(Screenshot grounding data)

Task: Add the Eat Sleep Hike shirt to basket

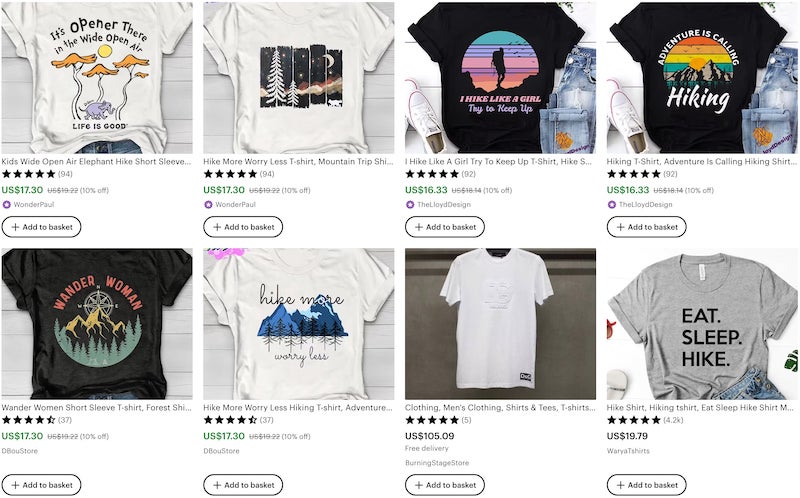Action: point(646,485)
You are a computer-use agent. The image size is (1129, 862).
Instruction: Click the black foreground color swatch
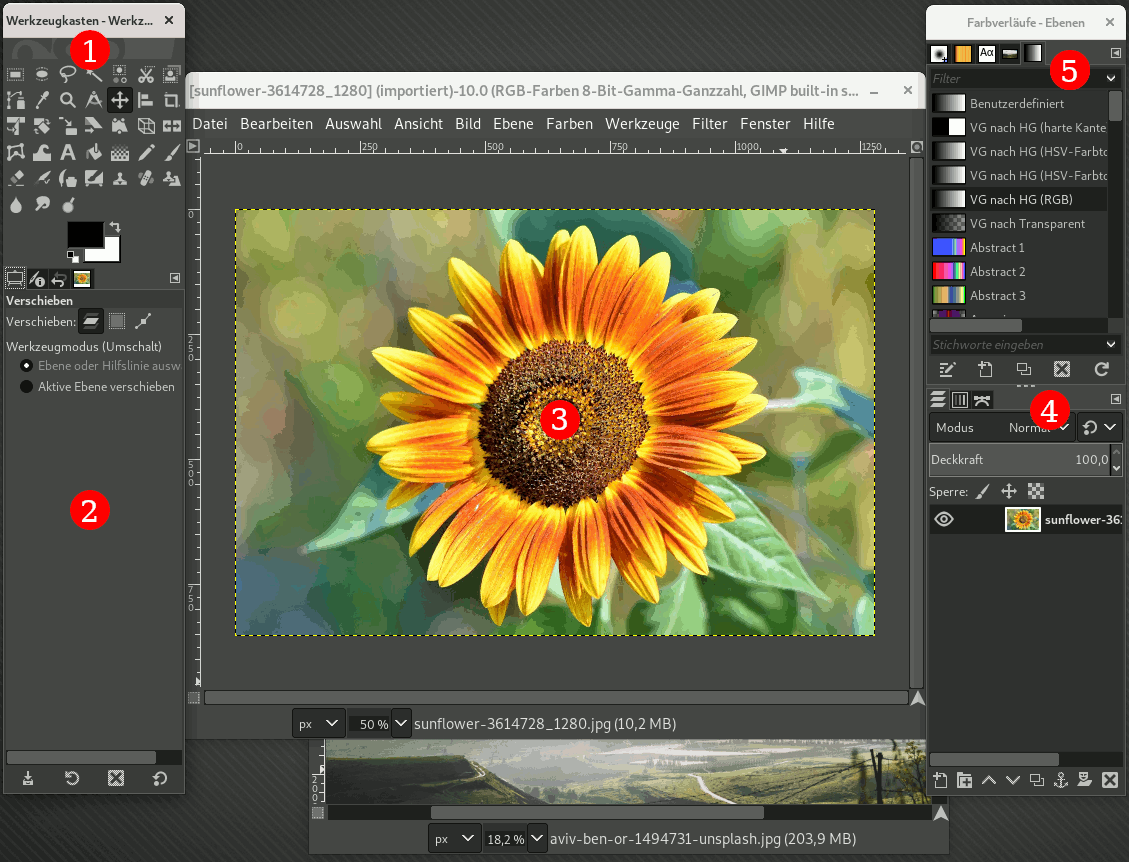click(x=84, y=234)
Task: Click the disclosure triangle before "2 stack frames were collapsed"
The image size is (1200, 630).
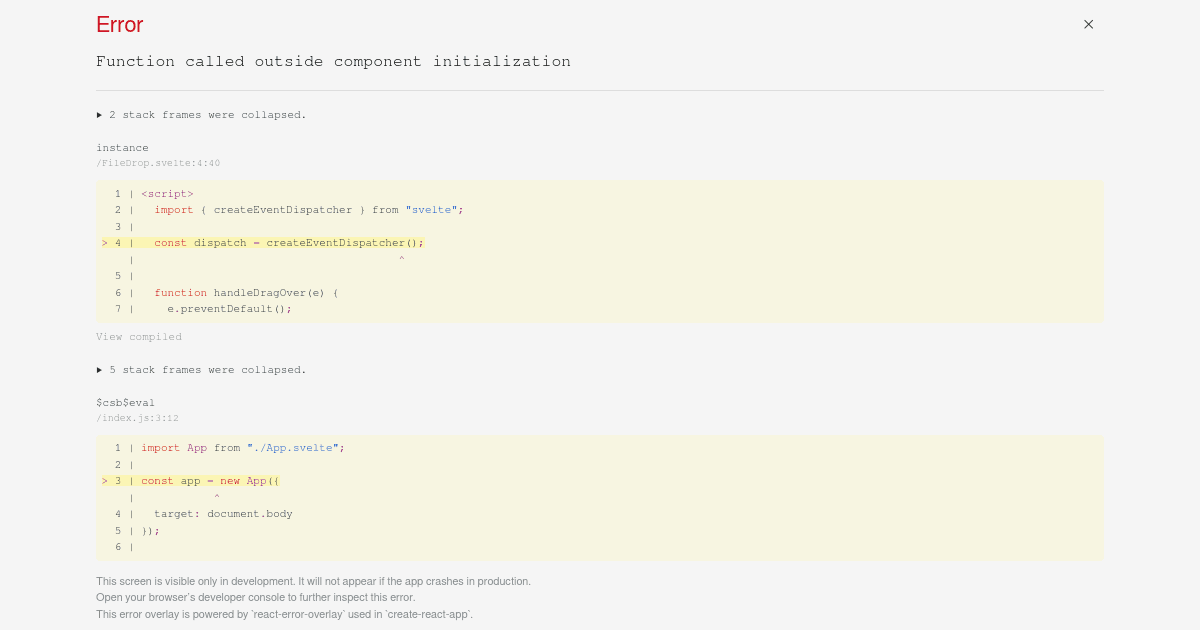Action: click(99, 114)
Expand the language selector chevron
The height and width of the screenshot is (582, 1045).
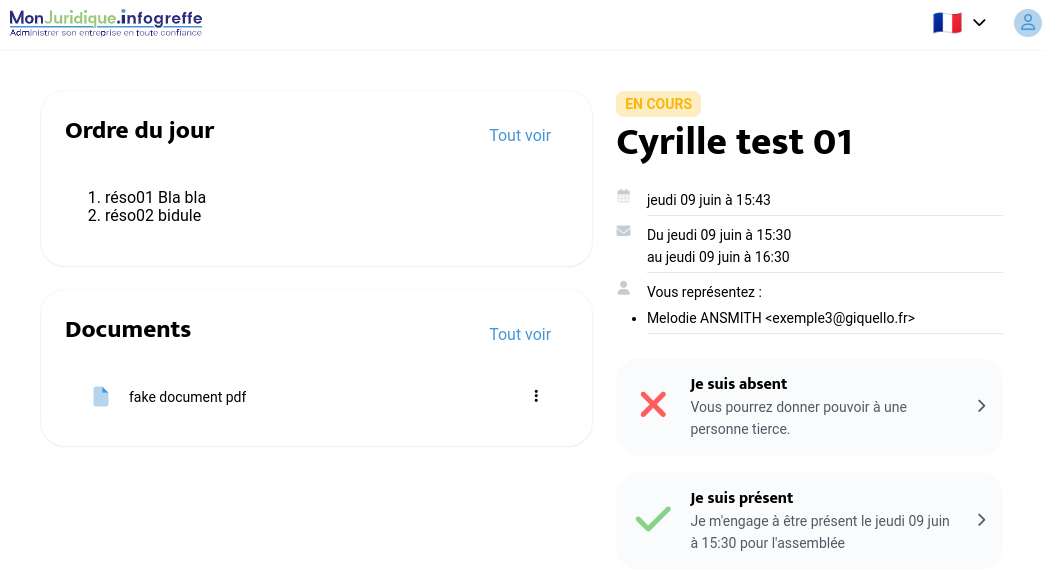tap(979, 23)
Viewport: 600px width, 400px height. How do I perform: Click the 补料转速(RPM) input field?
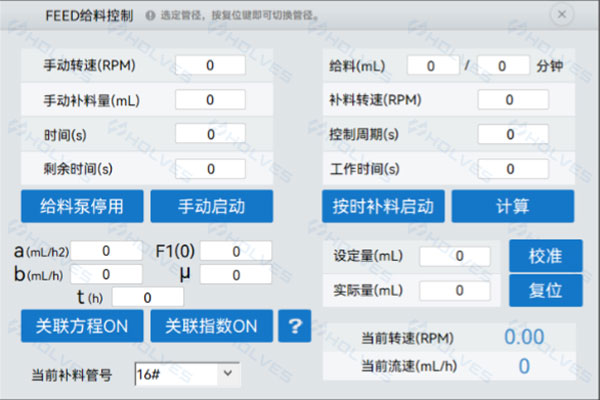pos(512,100)
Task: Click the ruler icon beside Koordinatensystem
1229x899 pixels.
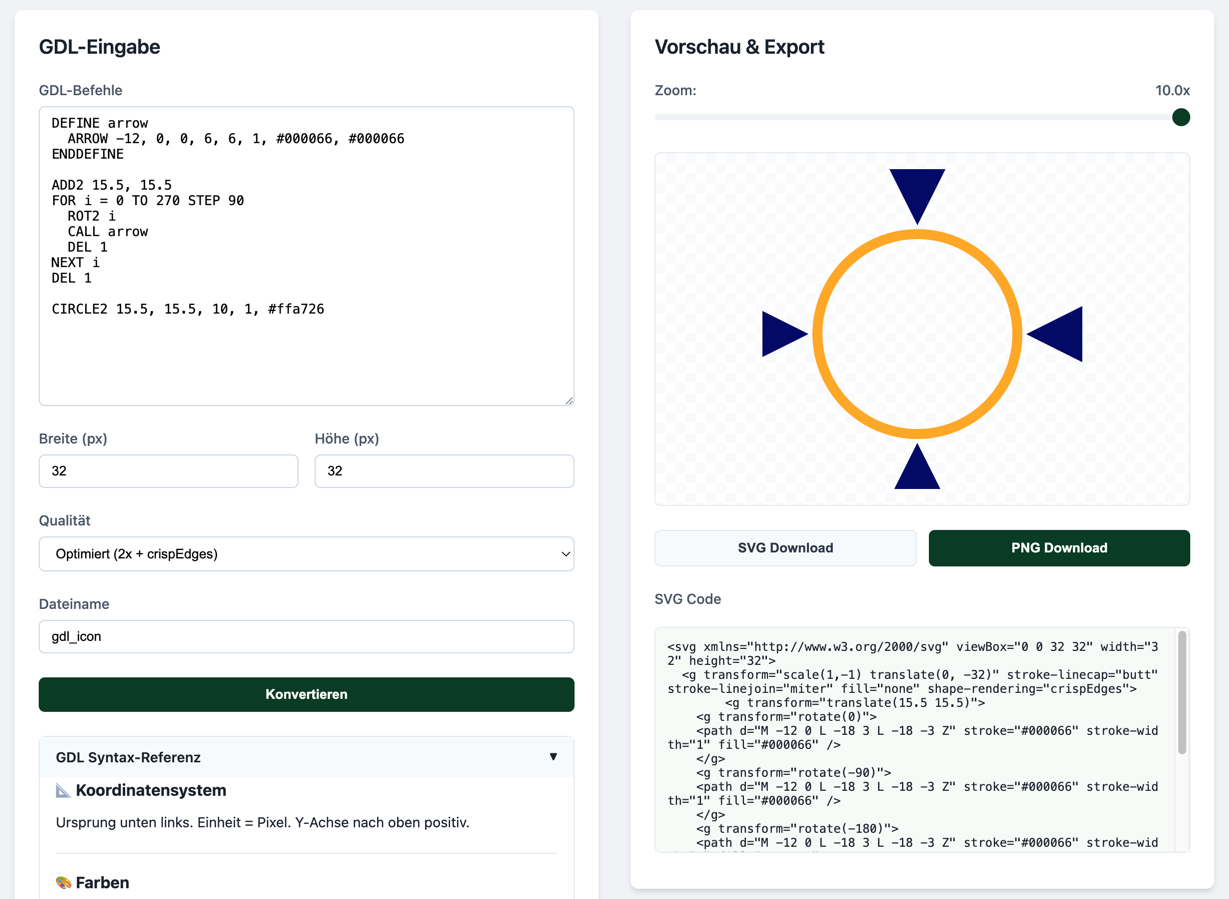Action: pos(63,791)
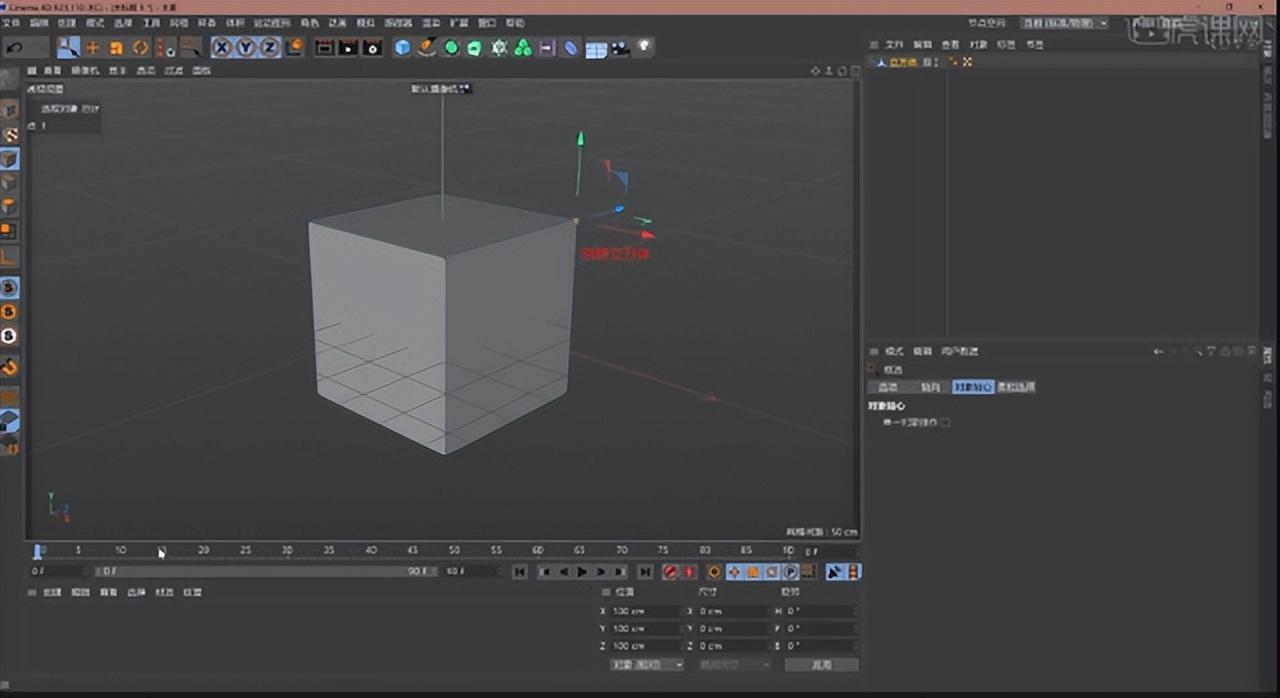Open the 文件 menu in the top menu bar
The image size is (1280, 698).
(10, 22)
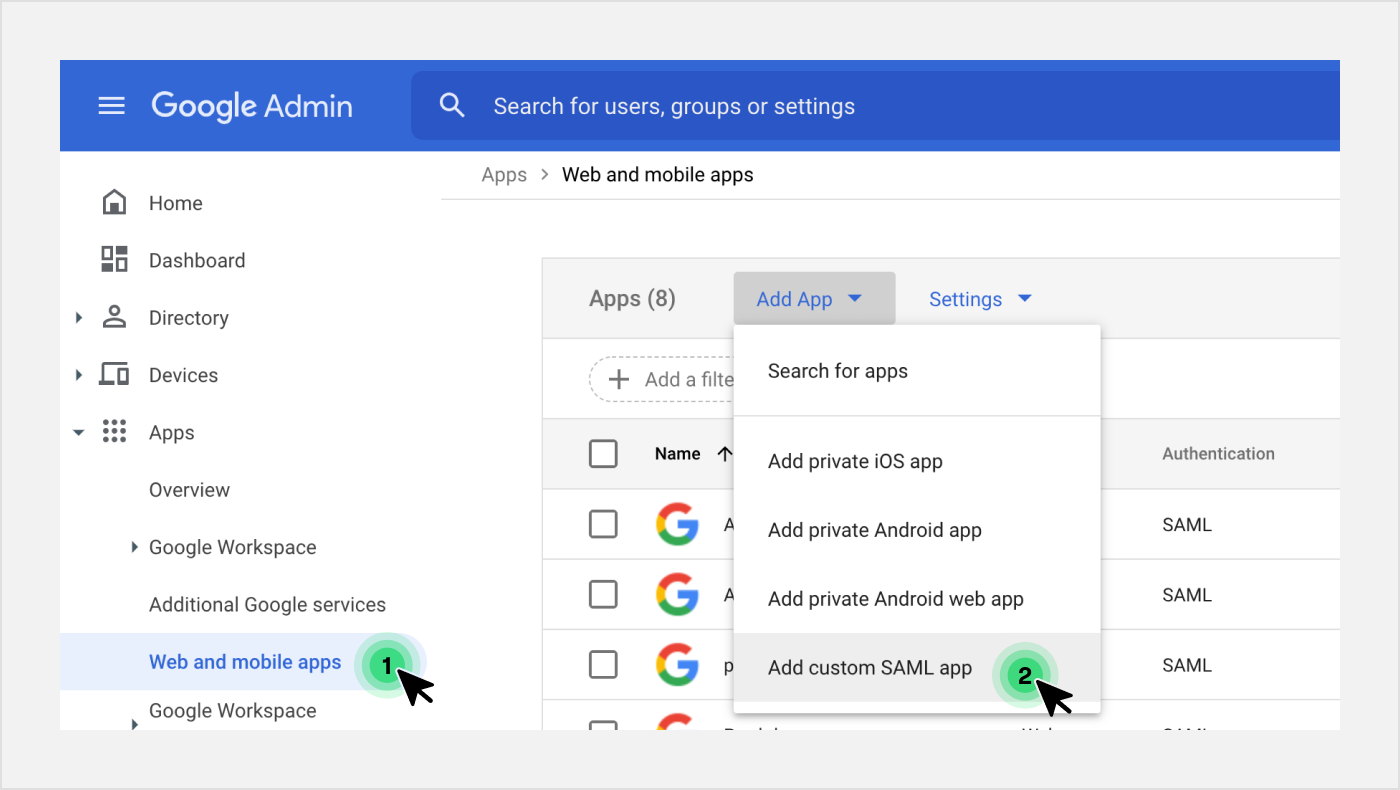This screenshot has height=790, width=1400.
Task: Check the first app row checkbox
Action: [603, 524]

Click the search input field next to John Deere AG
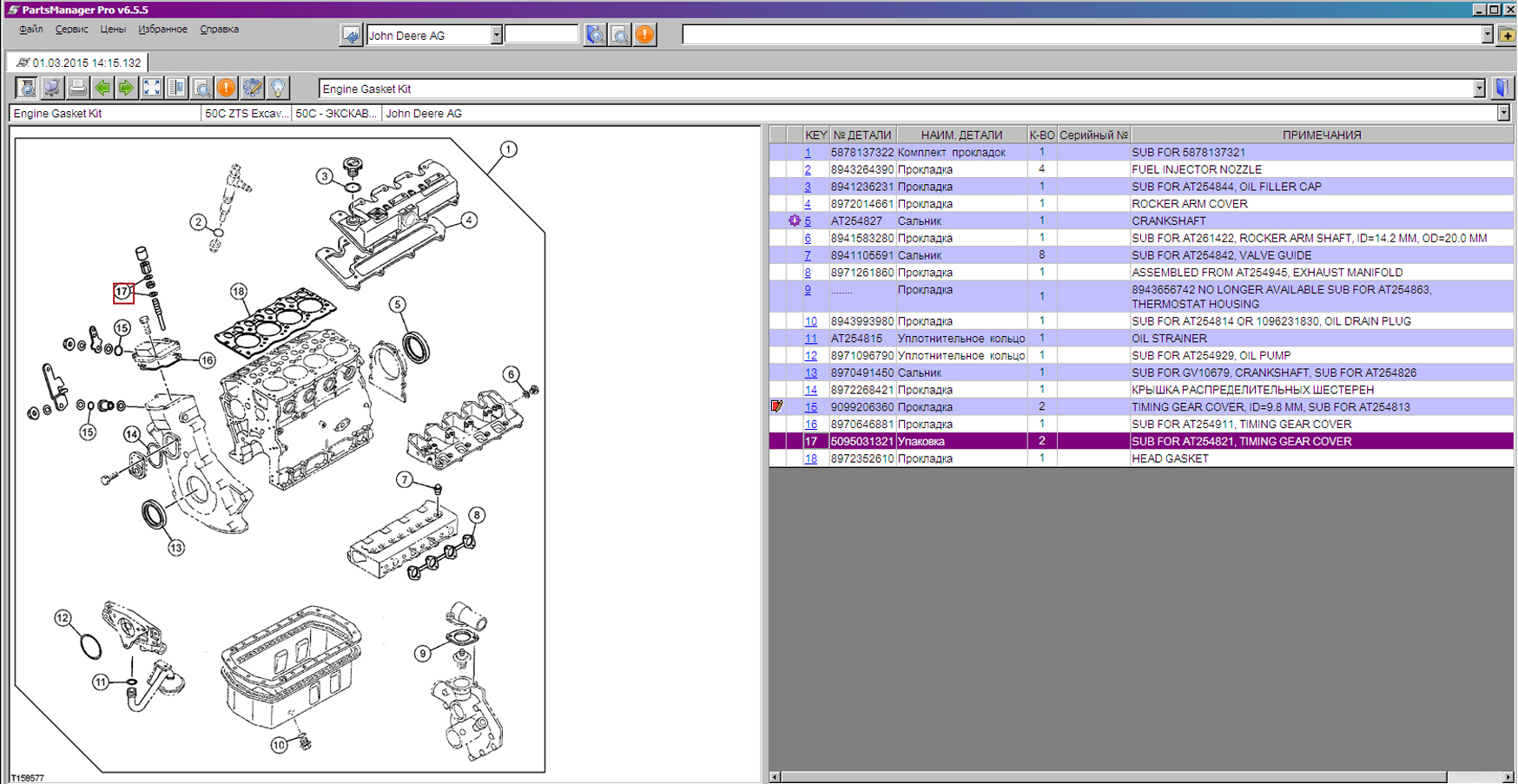(x=541, y=35)
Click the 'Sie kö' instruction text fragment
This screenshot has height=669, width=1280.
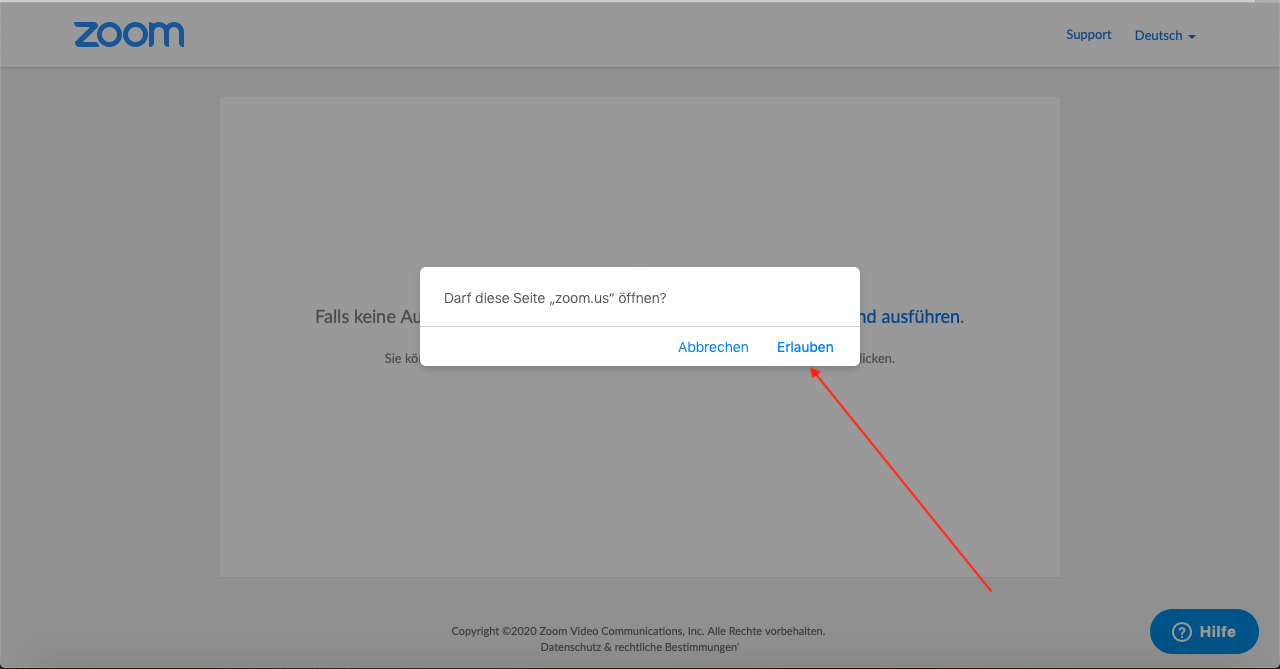click(401, 358)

# Exercise details
Strip out the pictures and quote the remaining data word for word.

# Exercise solution
Task: Add the Eat Sleep Hike shirt to basket

Action: point(646,485)
You are a computer-use agent. The image size is (1129, 862).
Instruction: Click the black foreground color swatch
click(x=84, y=234)
Task: Click the disclosure triangle before "2 stack frames were collapsed"
The image size is (1200, 630).
Action: click(99, 114)
Expand the language selector chevron
The height and width of the screenshot is (582, 1045).
tap(979, 23)
Viewport: 600px width, 400px height. How do I perform: Click the 补料转速(RPM) input field?
pos(512,100)
Task: Click the ruler icon beside Koordinatensystem
1229x899 pixels.
Action: pos(63,791)
Open the 文件 menu in the top menu bar
The image size is (1280, 698).
(10, 22)
This screenshot has height=790, width=1400.
Task: Check the first app row checkbox
Action: [603, 524]

Click the search input field next to John Deere AG
(x=541, y=35)
Click the 'Sie kö' instruction text fragment
This screenshot has height=669, width=1280.
click(401, 358)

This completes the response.